→ **AIM OF THE TASK**
Lines in the listing below that hold "name" are the ones to copy.

→ **SUPPLIED MATERIAL**

□ □ □ □ □

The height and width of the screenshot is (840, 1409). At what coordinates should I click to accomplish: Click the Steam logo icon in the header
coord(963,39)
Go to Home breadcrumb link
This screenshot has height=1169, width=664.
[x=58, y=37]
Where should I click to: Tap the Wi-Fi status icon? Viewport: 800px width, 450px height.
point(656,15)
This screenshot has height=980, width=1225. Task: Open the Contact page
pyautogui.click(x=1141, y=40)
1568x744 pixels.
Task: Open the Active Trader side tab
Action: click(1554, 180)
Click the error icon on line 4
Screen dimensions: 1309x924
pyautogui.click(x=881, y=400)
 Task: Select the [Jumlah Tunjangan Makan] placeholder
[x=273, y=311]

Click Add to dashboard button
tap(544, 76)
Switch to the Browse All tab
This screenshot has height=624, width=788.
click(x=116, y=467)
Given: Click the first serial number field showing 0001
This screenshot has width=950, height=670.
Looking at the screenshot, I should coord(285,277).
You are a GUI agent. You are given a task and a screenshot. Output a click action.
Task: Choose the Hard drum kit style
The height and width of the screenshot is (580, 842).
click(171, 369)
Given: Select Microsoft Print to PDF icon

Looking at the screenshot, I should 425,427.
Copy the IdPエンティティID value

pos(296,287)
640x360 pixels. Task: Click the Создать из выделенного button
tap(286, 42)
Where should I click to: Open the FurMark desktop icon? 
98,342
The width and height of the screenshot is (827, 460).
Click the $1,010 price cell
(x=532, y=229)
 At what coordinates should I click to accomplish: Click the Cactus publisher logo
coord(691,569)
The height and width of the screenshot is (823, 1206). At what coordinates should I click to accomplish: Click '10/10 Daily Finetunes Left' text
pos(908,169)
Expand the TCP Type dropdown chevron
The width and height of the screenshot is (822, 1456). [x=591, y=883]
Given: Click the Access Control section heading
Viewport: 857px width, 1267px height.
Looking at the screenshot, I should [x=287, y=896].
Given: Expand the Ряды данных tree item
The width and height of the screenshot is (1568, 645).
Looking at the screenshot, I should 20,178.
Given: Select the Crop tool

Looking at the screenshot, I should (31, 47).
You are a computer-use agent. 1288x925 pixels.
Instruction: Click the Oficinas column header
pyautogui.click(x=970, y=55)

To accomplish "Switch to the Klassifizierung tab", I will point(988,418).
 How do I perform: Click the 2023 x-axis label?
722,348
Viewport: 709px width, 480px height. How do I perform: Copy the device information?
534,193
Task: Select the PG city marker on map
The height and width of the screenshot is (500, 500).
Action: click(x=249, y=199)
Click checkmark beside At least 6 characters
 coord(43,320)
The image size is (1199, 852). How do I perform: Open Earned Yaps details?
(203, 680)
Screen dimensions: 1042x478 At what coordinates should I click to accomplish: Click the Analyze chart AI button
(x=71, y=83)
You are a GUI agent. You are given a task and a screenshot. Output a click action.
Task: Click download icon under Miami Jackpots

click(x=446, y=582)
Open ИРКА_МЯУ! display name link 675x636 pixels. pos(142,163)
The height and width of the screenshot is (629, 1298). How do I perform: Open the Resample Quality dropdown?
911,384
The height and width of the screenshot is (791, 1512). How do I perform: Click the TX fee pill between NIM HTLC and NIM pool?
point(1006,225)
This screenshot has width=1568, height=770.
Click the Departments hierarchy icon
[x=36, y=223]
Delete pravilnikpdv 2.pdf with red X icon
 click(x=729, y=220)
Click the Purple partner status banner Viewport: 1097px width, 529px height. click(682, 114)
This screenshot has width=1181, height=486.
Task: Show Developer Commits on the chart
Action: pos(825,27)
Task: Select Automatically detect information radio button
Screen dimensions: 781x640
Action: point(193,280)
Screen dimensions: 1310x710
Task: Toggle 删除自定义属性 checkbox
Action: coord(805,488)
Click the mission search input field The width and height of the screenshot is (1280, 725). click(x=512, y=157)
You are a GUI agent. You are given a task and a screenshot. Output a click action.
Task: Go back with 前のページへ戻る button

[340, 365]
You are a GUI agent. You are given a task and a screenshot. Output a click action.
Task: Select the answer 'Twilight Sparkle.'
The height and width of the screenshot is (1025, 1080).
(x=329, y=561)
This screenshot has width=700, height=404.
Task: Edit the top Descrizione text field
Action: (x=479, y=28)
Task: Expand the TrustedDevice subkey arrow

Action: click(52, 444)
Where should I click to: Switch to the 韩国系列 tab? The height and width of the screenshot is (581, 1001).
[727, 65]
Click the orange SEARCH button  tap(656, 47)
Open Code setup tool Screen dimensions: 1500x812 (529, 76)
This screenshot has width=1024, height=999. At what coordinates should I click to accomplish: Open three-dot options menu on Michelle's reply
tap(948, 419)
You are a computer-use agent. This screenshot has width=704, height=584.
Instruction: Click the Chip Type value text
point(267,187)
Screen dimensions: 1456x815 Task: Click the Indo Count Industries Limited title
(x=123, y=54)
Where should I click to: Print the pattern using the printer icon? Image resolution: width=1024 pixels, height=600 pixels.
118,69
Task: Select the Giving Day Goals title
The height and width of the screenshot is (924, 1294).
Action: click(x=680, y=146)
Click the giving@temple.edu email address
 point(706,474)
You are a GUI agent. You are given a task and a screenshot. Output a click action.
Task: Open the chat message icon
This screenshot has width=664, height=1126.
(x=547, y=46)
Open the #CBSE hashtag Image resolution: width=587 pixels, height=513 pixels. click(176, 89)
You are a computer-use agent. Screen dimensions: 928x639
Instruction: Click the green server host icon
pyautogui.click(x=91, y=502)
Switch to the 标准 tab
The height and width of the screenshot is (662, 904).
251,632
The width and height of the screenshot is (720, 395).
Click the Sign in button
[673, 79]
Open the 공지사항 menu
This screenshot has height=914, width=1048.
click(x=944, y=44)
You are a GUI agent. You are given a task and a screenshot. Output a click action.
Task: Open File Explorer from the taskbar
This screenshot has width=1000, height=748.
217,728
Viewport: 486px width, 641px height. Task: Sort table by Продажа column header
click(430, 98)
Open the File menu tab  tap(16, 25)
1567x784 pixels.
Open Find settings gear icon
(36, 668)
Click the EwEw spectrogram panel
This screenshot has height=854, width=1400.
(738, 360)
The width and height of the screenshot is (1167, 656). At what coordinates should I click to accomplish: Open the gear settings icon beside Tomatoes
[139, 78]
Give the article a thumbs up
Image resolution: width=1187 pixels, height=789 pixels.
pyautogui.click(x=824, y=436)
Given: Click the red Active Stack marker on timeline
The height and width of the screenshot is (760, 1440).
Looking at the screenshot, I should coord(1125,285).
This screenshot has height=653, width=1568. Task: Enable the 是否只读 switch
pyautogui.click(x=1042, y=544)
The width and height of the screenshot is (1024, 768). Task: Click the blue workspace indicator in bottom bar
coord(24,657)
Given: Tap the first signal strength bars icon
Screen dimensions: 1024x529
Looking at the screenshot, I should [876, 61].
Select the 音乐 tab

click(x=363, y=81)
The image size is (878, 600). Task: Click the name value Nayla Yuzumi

□ □ □ □ □

→ **WRITTEN RESPONSE**
Open ИРКА_МЯУ! display name link 675x636 pixels. pos(142,163)
The image size is (878, 600). Task: Click the name value Nayla Yuzumi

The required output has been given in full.